Quote the data exactly, first line to the line containing "You are a GUI", with no pictures.

Top of Records shown

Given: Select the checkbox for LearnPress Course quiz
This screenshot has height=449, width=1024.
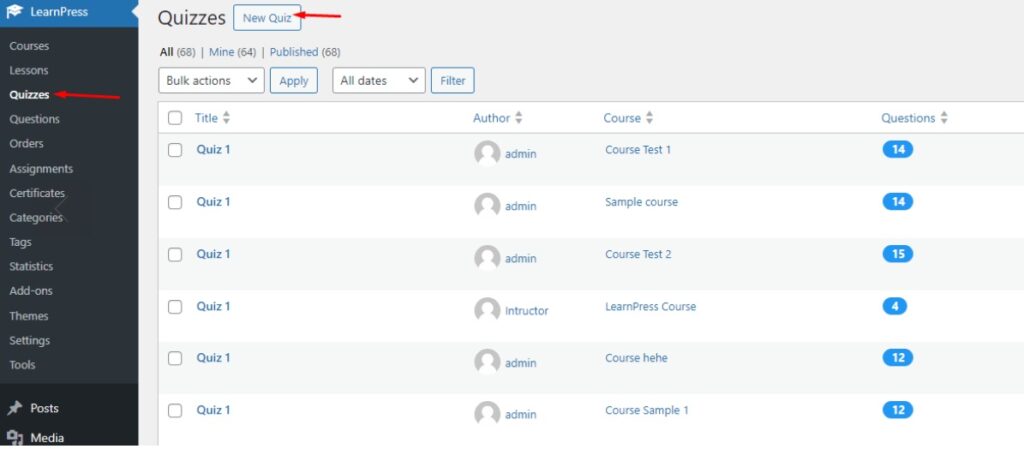Looking at the screenshot, I should [x=175, y=307].
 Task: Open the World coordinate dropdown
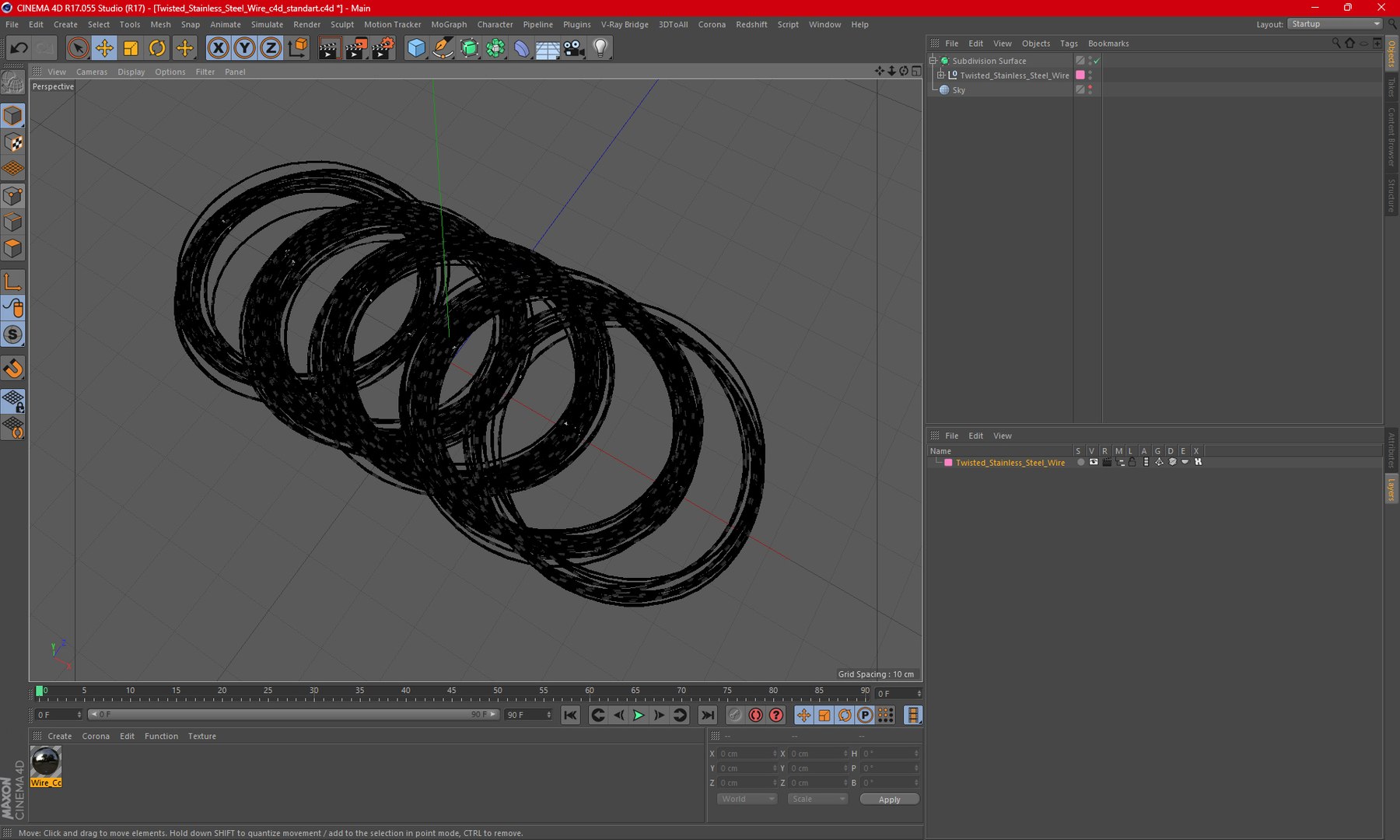coord(747,799)
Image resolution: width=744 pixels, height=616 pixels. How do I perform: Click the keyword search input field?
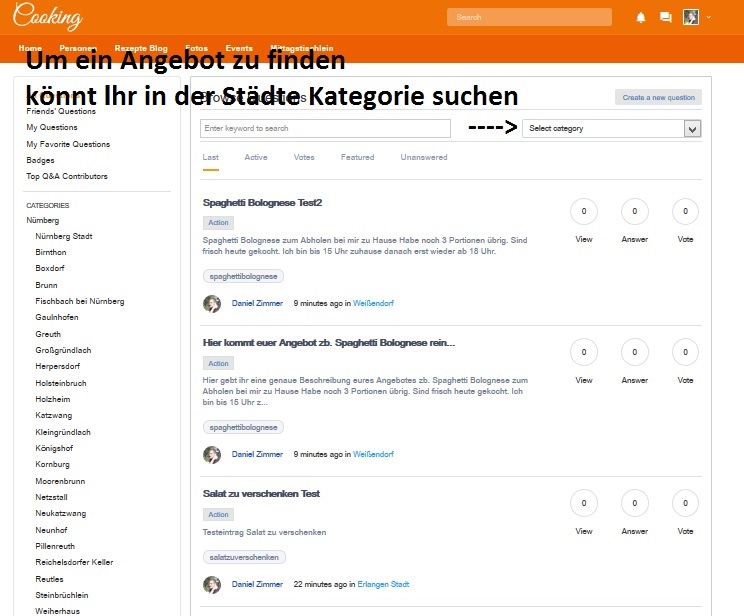tap(325, 128)
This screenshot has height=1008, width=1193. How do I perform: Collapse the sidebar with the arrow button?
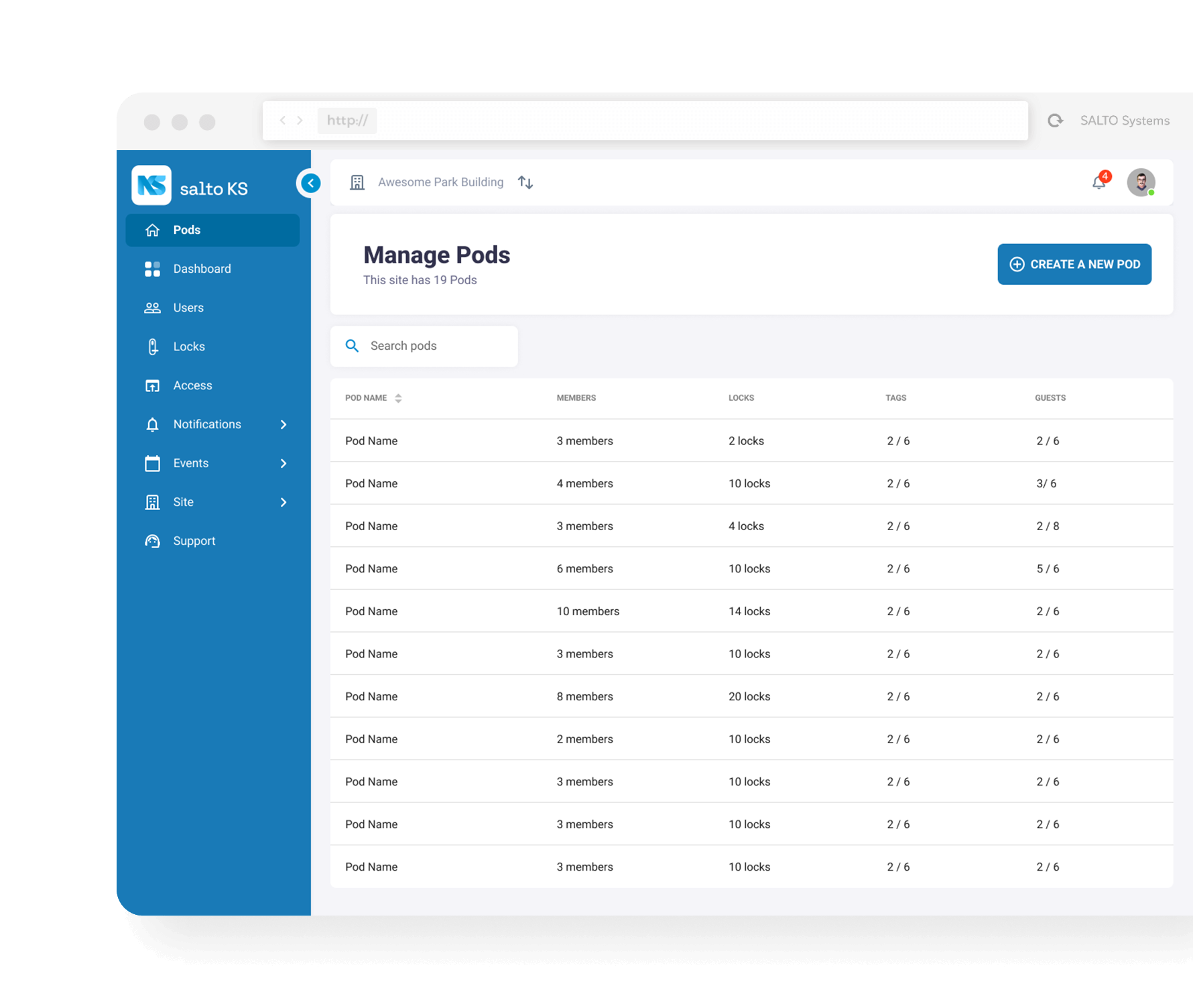coord(310,183)
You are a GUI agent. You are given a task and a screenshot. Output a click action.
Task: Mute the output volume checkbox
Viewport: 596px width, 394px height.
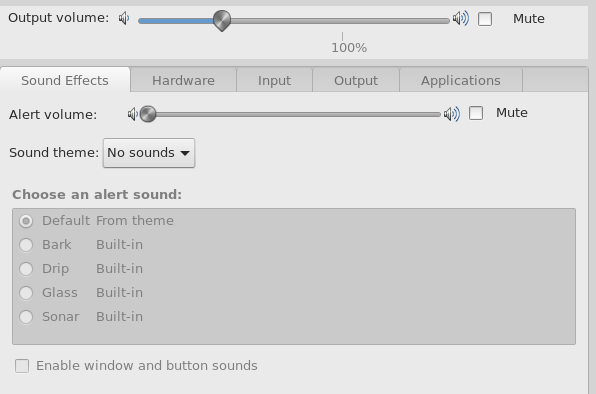[x=485, y=19]
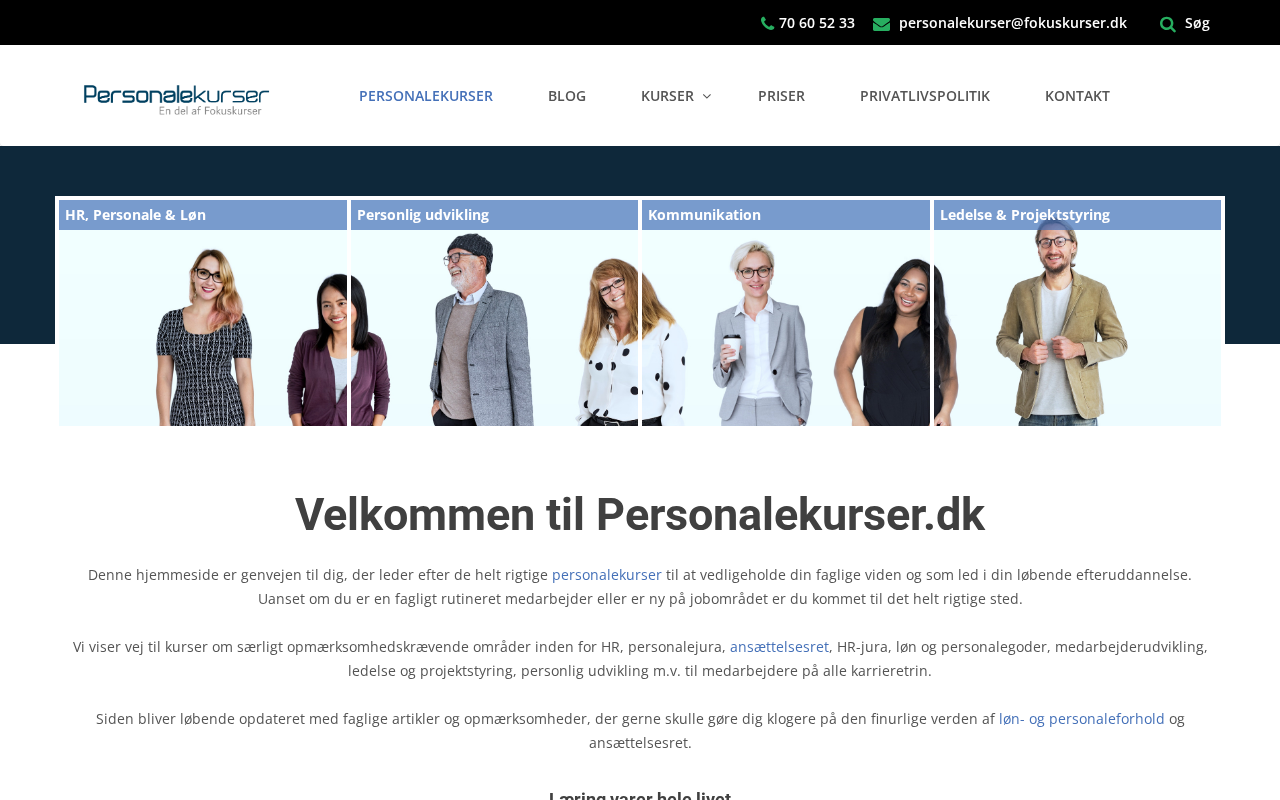Expand the Kurser dropdown chevron
This screenshot has width=1280, height=800.
coord(706,96)
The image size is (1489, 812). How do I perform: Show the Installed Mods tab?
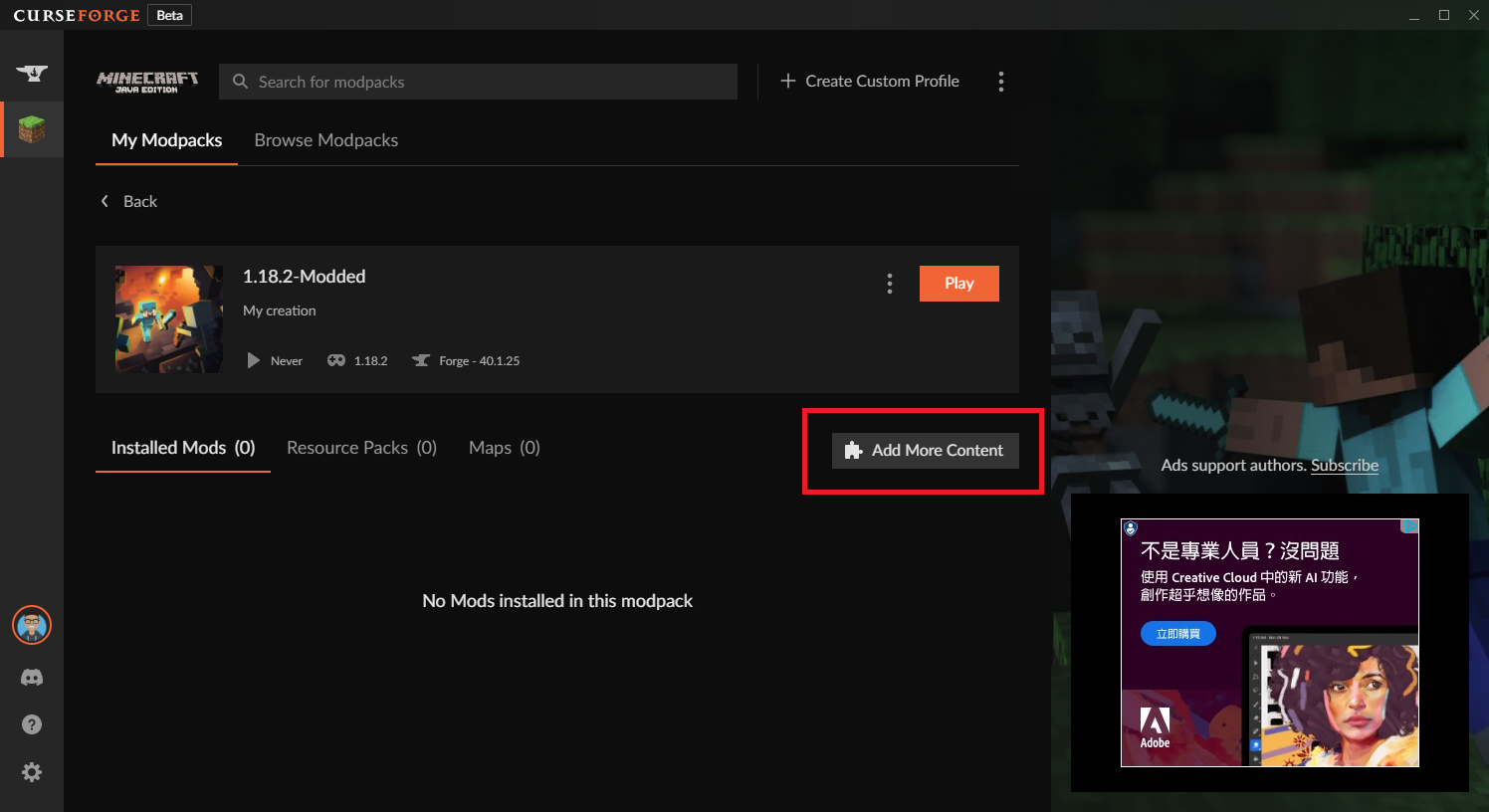pyautogui.click(x=183, y=448)
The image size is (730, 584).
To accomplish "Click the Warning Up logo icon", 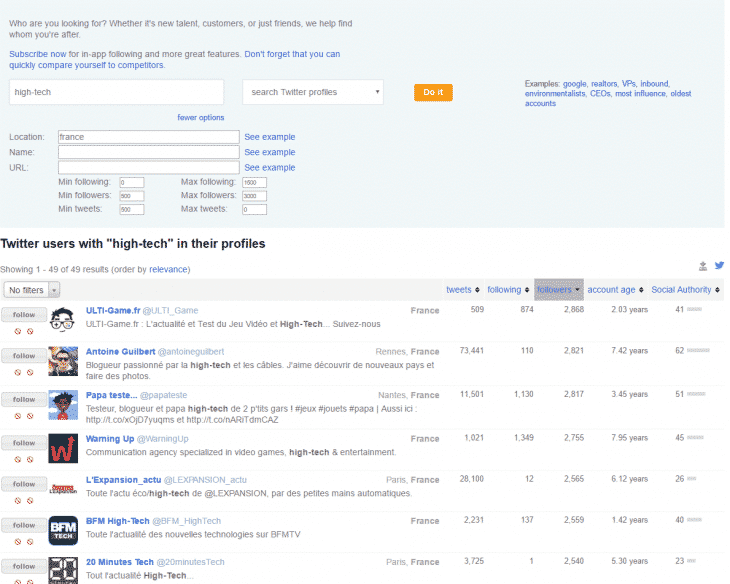I will click(x=63, y=447).
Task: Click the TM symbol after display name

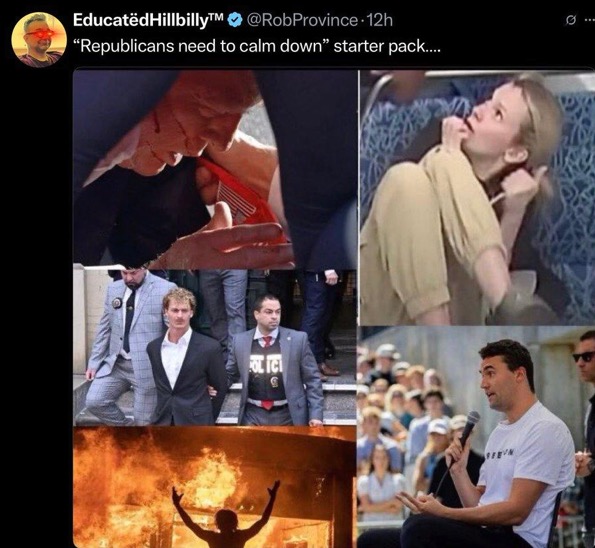Action: tap(217, 16)
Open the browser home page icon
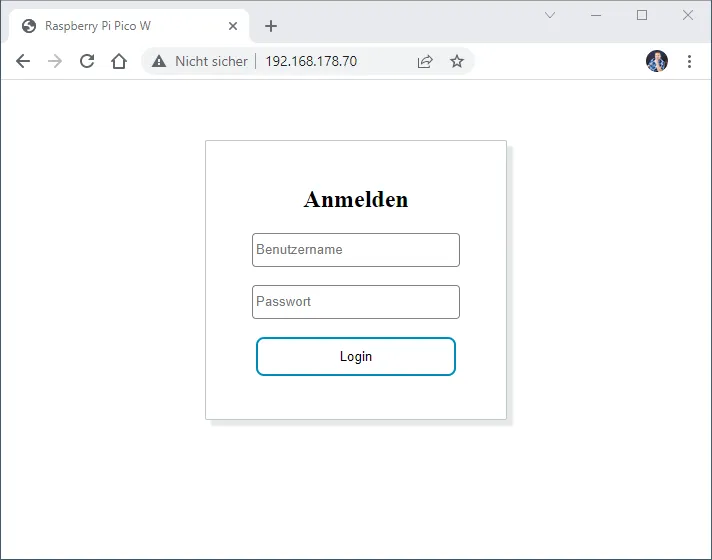The height and width of the screenshot is (560, 712). [x=119, y=61]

Bottom of Records shown

**Written reply**
Given: Select the checkbox for LearnPress Course quiz
This screenshot has height=449, width=1024.
Looking at the screenshot, I should [x=175, y=307].
 Task: Open the World coordinate dropdown
coord(747,799)
Image resolution: width=744 pixels, height=616 pixels. How do I perform: Click the keyword search input field?
tap(325, 128)
This screenshot has height=1008, width=1193. How do I perform: Collapse the sidebar with the arrow button?
coord(310,183)
You are a GUI agent. You are given a task and a screenshot. Output a click action.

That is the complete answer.